Вас интересует вопрос об оскудении нашей музыки. Одним из главных ответов является то обстоятельство, о котором я Вам пишу. О музыке мы с Вами поговорим подробно. Я думаю, что мы с Вами еще будем иметь возможность встретиться и, вероятно, не раз, поэтому нет необходимости в одном письме обязательно все высказать. Повторяю, что я боюсь врываться со своими суждениями в тот мир Ваших критических поисков, который, несмотря на все его недостатки, все же является тем целостным миром, который в Вас воспитан школой и который позволяет Вам как-то оценивать явления литературы и искусства, а вместе с ними и явления жизни и окружающей действительности. Я не могу иметь Ваши взгляды на все эти явления, как Вы не можете иметь мои взгляды. Вы цитируете чужие мудрости, а я уже успел выработать свою, пусть и плохонькую, и не отношусь к цитатам с религиозной почтительностью, а позволяю себе с ними спорить, если они мне не по духу. Мои некоторые особые взгляды не мешают мне, как видите, быть советским художником, знающим свои высокие задачи и не без успеха проводящим их в самую толщу народа и жизни. Мои некоторые особые взгляды не мешают мне быть ближе к советской, так сказать, правоверной эстетике, чем многие из тех, кто колотит себя в грудь и цитирует Маркса, Энгельса и Белинского.
И вот эти мои самостоятельные взгляды не дают мне возможности признавать и принимать безоговорочно то, что принято считать хорошим в литературе, искусстве и прочем.
В нашем отношении к явлениям литературы и искусства имеются громадные противоречия. Неизбежно должно прийти время, когда потребуется показ больших и настоящих человеческих чувств. Без этого нет литературы, нет искусства! Нам все время тычут в пример Толстого, Чехова, Чайковского и Глинку, Репина и Сурикова, но забывают, что нам не дают писать так, как писали они. Это были мастера чувств, а не зарисовщики, очеркисты и фотографы. У Толстого люди говорят о своих чувствах, говорят не только красиво, но и глубоко содержательно. Этому можно учиться, этому можно подражать.

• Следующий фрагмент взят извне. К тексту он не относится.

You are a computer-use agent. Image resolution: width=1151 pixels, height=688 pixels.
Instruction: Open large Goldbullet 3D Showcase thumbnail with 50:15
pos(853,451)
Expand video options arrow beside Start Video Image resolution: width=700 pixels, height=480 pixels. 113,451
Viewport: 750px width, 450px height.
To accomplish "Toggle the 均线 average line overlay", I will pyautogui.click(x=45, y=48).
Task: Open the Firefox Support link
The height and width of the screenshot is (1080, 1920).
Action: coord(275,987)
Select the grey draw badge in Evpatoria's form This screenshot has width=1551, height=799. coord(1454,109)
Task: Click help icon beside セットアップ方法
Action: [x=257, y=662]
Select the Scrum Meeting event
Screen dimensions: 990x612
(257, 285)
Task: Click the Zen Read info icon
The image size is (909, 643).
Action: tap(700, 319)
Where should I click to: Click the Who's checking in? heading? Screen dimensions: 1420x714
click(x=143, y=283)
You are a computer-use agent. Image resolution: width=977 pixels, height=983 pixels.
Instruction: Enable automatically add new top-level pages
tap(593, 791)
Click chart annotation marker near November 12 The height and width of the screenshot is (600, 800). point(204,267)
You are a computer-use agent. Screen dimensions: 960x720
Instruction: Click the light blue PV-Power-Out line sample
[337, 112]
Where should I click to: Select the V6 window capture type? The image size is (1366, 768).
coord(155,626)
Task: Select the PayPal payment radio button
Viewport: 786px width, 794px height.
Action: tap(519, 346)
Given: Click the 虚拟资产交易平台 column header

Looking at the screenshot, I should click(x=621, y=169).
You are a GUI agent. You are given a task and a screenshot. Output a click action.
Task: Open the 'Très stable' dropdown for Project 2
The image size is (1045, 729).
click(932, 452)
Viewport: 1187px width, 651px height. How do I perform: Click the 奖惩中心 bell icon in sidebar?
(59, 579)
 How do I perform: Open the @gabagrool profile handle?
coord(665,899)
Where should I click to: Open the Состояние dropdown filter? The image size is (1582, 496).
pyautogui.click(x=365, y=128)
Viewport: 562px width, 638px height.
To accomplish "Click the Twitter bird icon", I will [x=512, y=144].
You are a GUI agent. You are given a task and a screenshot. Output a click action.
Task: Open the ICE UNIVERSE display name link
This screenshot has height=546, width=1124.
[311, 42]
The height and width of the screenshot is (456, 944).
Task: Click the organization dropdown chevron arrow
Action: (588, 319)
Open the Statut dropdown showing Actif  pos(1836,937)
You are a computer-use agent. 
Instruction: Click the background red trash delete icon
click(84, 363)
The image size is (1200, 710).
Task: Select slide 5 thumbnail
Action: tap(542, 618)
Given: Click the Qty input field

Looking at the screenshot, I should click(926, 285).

Казакевич, видимо, очень талантлив. Но, прочитав его "Веску на Одере",я не могу понять, куда же он задевал своих героев с их чувствами? И если это называется роман, то где же писатель-романист? Я с увлечением читаю о великих военных подвигах действующих лиц, но с отвращением слежу за примитивной любовной чепухой, в которой нет не только сколько-нибудь интересных чувств, но и интересных слов. Мало того, автор вообще куда-то забрасывает вон главных действующих лиц с их личными судьбами, и Вы закрываете книгу с полным и гнетущим недоумением. А затем с таким же недоумением смотрите надпись, что этот "роман" удостоен Сталинской премии. Так какие же Толстые у нас могут народиться?
Казакевич прекрасно знает военный быт, военный труд. Видно, что он сам исходил достаточно дорогами войны. И это большое достоинство "романа". Но он совершенно не знает дорог любви с их сложными тропинками. Что же удивительного, что наша молодежь, читая подобную литературу, стремится быть такими, как эти герои в военных подвигах, но любви учится не у них, а в лучшем случае у классических писателей с их совершенно неподходящими типами и образцами для нынешнего времени и общественных отношений? Самое скверное, что искусству чувств наша молодежь вообще ни у кого не учится, заменяя это трудное искусство всякими вульгарными упрощениями и любовным "нигилизмом". Что дала литература в этом отношении? Нуль! Неужели наши писатели ждут инструкций? Очевидно! Тогда грош им цена! Они не инженеры душ, а приказчики.
Где-то в одном из Ваших писем проскользнула мысль, что достаточно того, что литература наша воспитывает желание быть похожими на Корчагина, Кошевого, Чайкину и т.д. Нет! Это много, но недостаточно! Ибо, не касаясь вопроса о природе индивидуального героизма, надо сказать, что военные катастрофы не всегда бывают, а вот жить, творить духовно и материально в обществе человек всегда обязан. Тут и вопросы быта, культуры, семьи, брака, любви, труда, творчества, вдохновения и многого другого. И жизнь рождается все-таки от любви! Этого никогда не надо забывать, как не надо забывать, что, к счастью, человек сравнительно мало живет с винтовкой на плече и что не так уж часто бывает вражеская оккупация!
Вот в силу чего мои "особые" взгляды вынуждают меня считать нашу литературу однобокой, лишенной подлинного знания людей с их сложным, разнообразным внутренним миром. В нашей литературе действуют преимущественно истуканы, о чувствах которые нам даже не дают догадываться (исключения есть, но очень, очень мало).